In "Free China" — as U.S. backers of the Nationalist regime called it — those who disagreed with the government lived in fear of a midnight knock on the door, a fear they shared with political dissidents in Communist China. In the mid-1960s, during a period known as the “White Terror,” thousands disappeared and many more were arrested and tortured for their political views. The Nationalist elite controlled the top political positions, the press and historical interpretation.
Despite enormous economic success, the stresses inside Taiwan finally cracked the Nationalists’ hold on the political system in the early 1990s and led to the first free presidential elections in 1996. Taiwanese were quick thereafter to embrace their own version of history.
A people apart
Beijing says China’s rule over Taiwan dates as far back as the Yuan Dynasty, in the 12th century. But independence advocates now openly argue that China never did rule Taiwan and that Taiwan’s people are not as “Chinese” as mainland propagandists would like to pretend.

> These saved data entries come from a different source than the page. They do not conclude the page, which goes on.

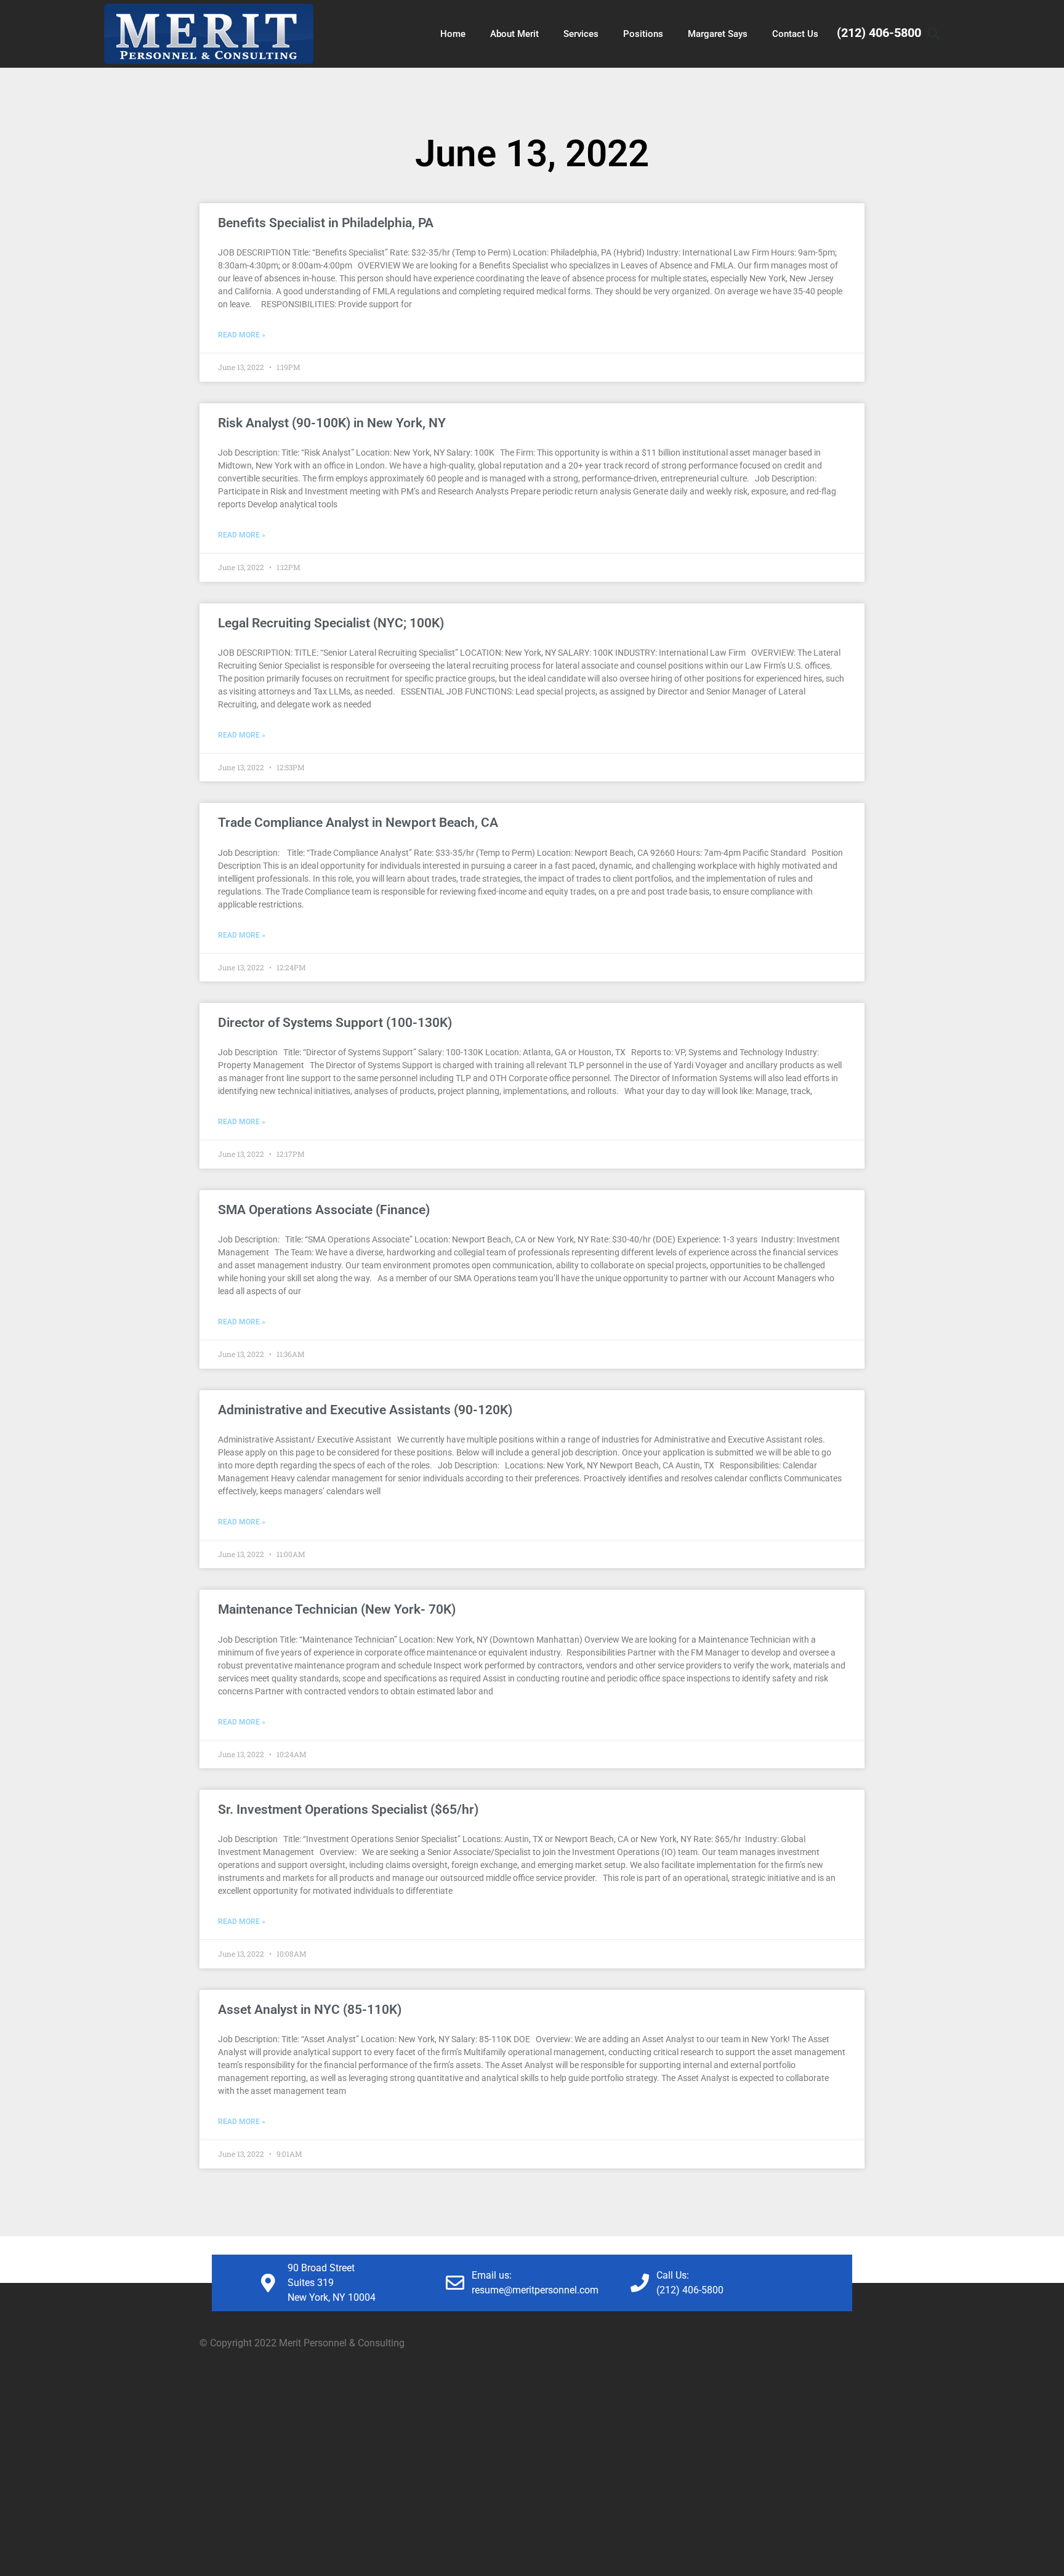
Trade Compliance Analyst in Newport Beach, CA (358, 822)
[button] (933, 34)
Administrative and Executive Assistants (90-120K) (365, 1410)
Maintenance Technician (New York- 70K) (337, 1609)
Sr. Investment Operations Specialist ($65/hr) (348, 1809)
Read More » (241, 335)
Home (452, 33)
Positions (643, 33)
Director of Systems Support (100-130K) (335, 1022)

Centuries ago, the island had an aboriginal culture of Malay and Polynesian descent. In the 17th century, the Dutch and Portuguese had colonies here, and the imported Chinese laborers — all men — intermarried with locals, forming the basis of the majority of today’s population. According this version of history, it was only in 1887 that China declared Taiwan a part of its territory in an effort to stem Japanese expansionism, say independence activists. But when that failed, China ceded Taiwan to Japan in perpetuity.

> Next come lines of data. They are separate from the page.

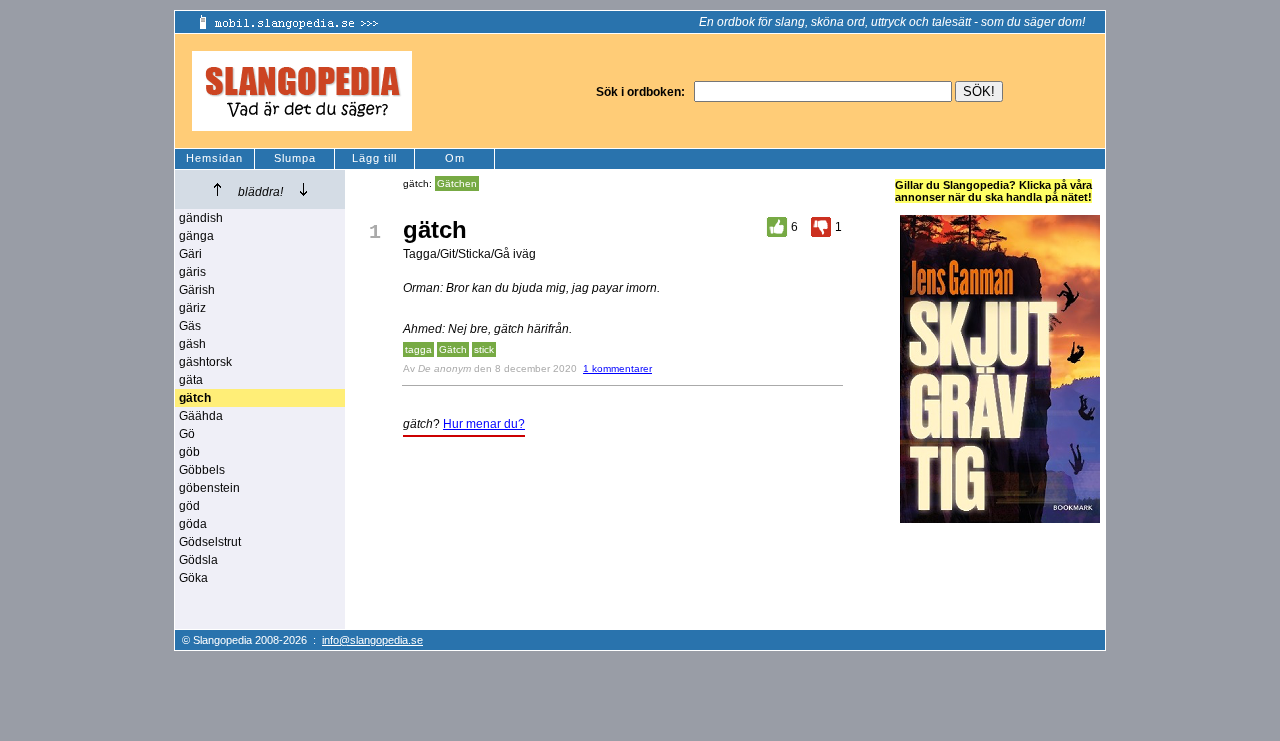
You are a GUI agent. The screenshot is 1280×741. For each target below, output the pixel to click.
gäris (192, 272)
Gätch (453, 349)
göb (189, 452)
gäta (191, 380)
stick (484, 349)
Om (455, 158)
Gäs (190, 326)
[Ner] (303, 189)
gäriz (192, 308)
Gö (187, 434)
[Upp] (217, 189)
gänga (196, 236)
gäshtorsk (205, 362)
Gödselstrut (210, 542)
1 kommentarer (617, 368)
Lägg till (374, 158)
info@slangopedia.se (372, 640)
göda (193, 524)
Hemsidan (214, 158)
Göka (193, 578)
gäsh (192, 344)
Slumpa (295, 158)
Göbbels (202, 470)
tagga (418, 349)
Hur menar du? (484, 424)
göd (189, 506)
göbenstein (209, 488)
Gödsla (198, 560)
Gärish (197, 290)
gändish (201, 218)
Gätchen (457, 183)
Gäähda (201, 416)
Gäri (190, 254)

The Japanese held Taiwan for 50 years, until their defeat in World War II. In the years immediately after, Allied Forces backed Chiang Kai-shek’s temporary occupation of Taiwan. But according to pro-independence legal experts, the Nationalists never had a legal basis to stay.

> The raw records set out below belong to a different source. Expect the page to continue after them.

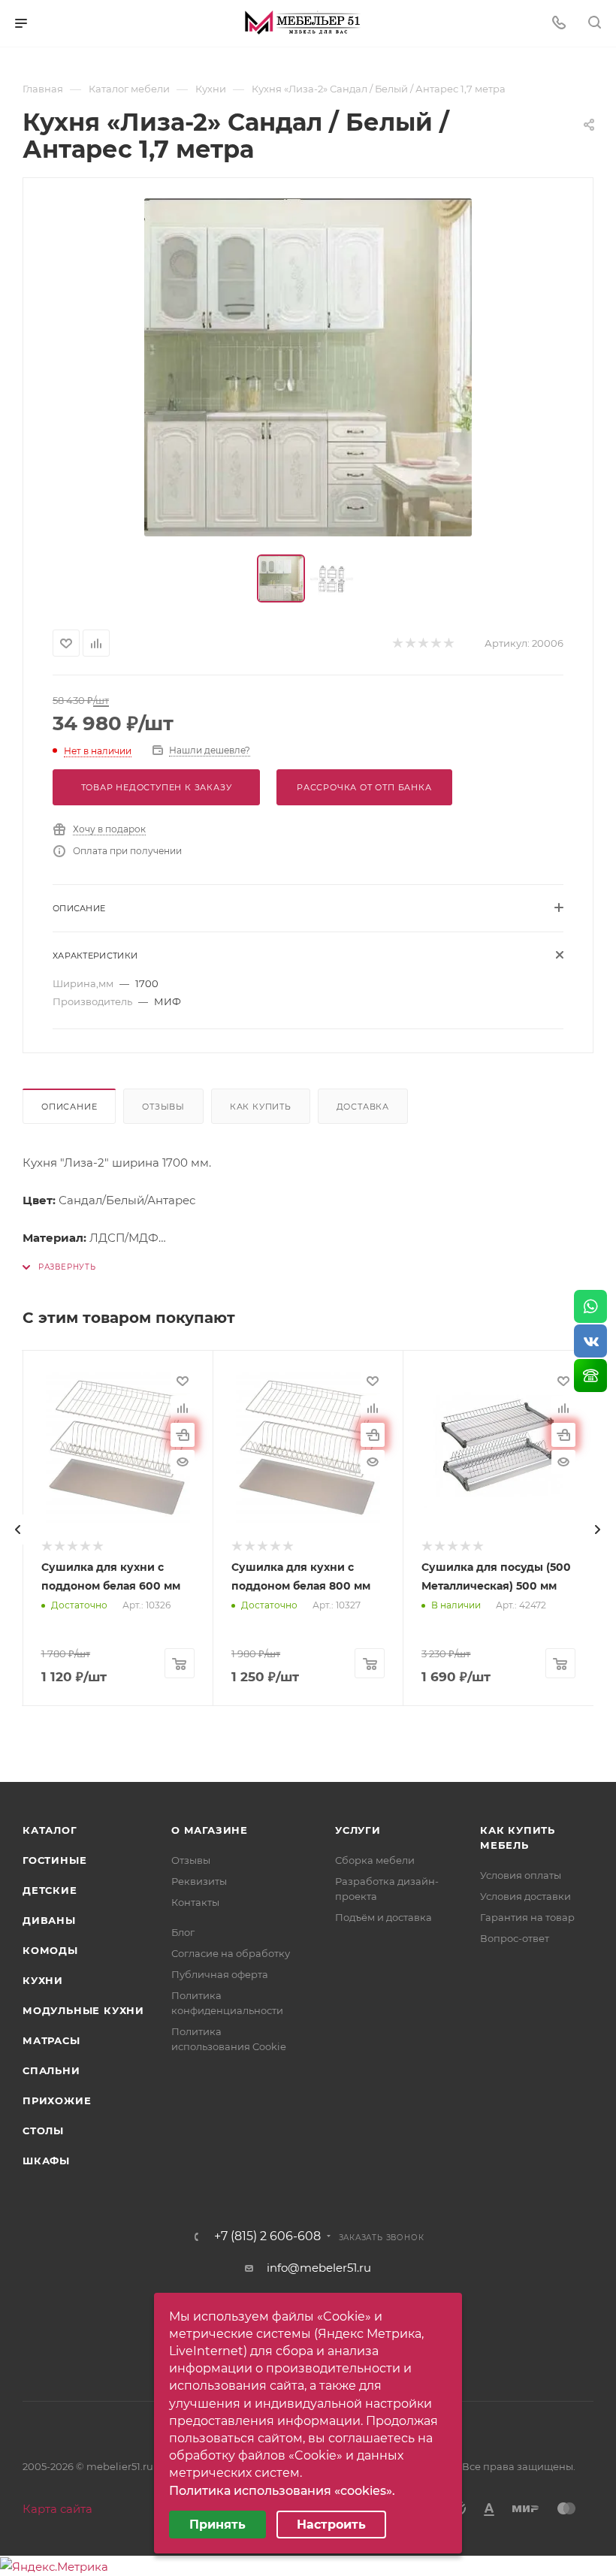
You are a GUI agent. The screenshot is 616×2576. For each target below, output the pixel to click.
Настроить (331, 2524)
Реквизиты (199, 1881)
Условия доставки (525, 1896)
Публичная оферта (219, 1974)
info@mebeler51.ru (319, 2267)
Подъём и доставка (383, 1917)
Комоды (50, 1950)
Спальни (51, 2070)
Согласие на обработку (230, 1953)
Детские (50, 1890)
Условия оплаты (520, 1875)
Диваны (49, 1920)
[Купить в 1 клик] (183, 1435)
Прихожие (57, 2100)
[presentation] (18, 1529)
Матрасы (51, 2040)
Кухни (43, 1980)
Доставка (363, 1106)
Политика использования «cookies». (282, 2491)
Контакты (195, 1902)
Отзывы (163, 1106)
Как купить (260, 1106)
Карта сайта (57, 2509)
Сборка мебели (375, 1860)
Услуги (358, 1830)
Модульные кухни (83, 2010)
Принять (217, 2524)
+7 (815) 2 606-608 (267, 2236)
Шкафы (46, 2161)
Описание (69, 1106)
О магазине (209, 1830)
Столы (43, 2131)
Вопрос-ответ (514, 1938)
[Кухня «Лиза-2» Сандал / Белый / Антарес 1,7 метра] (308, 367)
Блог (183, 1932)
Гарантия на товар (527, 1917)
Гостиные (54, 1860)
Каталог (50, 1830)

“In 1949, Taiwan did not “split off from China”, but was occupied by the losing side in the Chinese Civil War,” according to a 1999 white paper endorsed by 18 overseas Taiwanese associations.
‘New Taiwan people'
The revival of interest in Taiwan’s indigenous culture is no mere fad. Some primary schools have started offering local Taiwanese and aboriginal dialects — all will be required to do so by 2001. Museums and festivals celebrate indigenous cultural rites. The media has also changed: Formosa Television broadcasts in Taiwanese and newspapers have changed their names to reflect the times, the China Post is now the Taiwan Post, for example.
One of Taiwan’s biggest current sensations is the pop singer Ah-Mei, dubbed the “Taiwanese Madonna.” Ah Mei, an aboriginal Taiwanese, is a tough, gangbusters rocker — a departure from Taiwan’s China doll image. (And in a reminder that politics can’t compete with teen hormones, Ah-Mei also drew massive crowds in recent performances in mainland China.)
While many people in Taiwan still identify themselves as Chinese, that doesn’t necessarily mean they want a political union with their race. Their I.D. cards no longer identify them as mainlanders, and many prefer to speak Taiwanese.
Businessmen have fully capitalized on their ties to the mainland, setting up some 30,000 firms there and investing some $30 billion. But after the sentimental rush to the mainland to visit long-lost relatives in China, many Taiwanese lost interest.
A Taipei taxi driver, who said he went to see his half brother in Fujian province when travel restrictions were lifted, left unimpressed. It was fine, he said, but he’d never stay.
“Standards are too low. It’s too chaotic. No one follows rules,” he said. Asked about Beijing’s threats to invade Taiwan if it declares independence, he said, “We have weapons. If they hit us, we attack Shanghai. No problem.”
Nor is the change just cultural. In the race for local offices, Nationalist Party candidates are suddenly campaigning in Taiwanese and watching Taiwanese opera to show their sympathy with the broad population.
Nationalist presidential candidates, though careful not to say they are for independence from China, still must cater to their constituency’s growing sense of Taiwanese identity. Thus, President Lee’s declaration in July that from now on Taipei must have equal “state-to-state” status with Beijing in any negotiation. It triggered a firestorm in Beijing, but played well in Taiwan.
Lee’s chosen successor, Lian Chan, will be forced to follow suit if he wins the presidency. And even the opposition, led by James Soong, a mainland-born Nationalist politician who is thought to be more pro-Beijing, is choosing his words carefully. He says Taiwan has always been sovereign, but the Taiwan people’s interests should not be used as a political bargaining chip. The one pro-unification group, a splinter of the Nationalists called the New Party, has only marginal public support.
If polls are to be believed, the presidential race could come be a photo-finish between Soong and Chen Shuibian, of the pro-independence Democratic Progressive Party. As a former lawyer for Taiwanese political prisoners, Chen’s credentials make him a hero to many today, where they once made him a political pariah.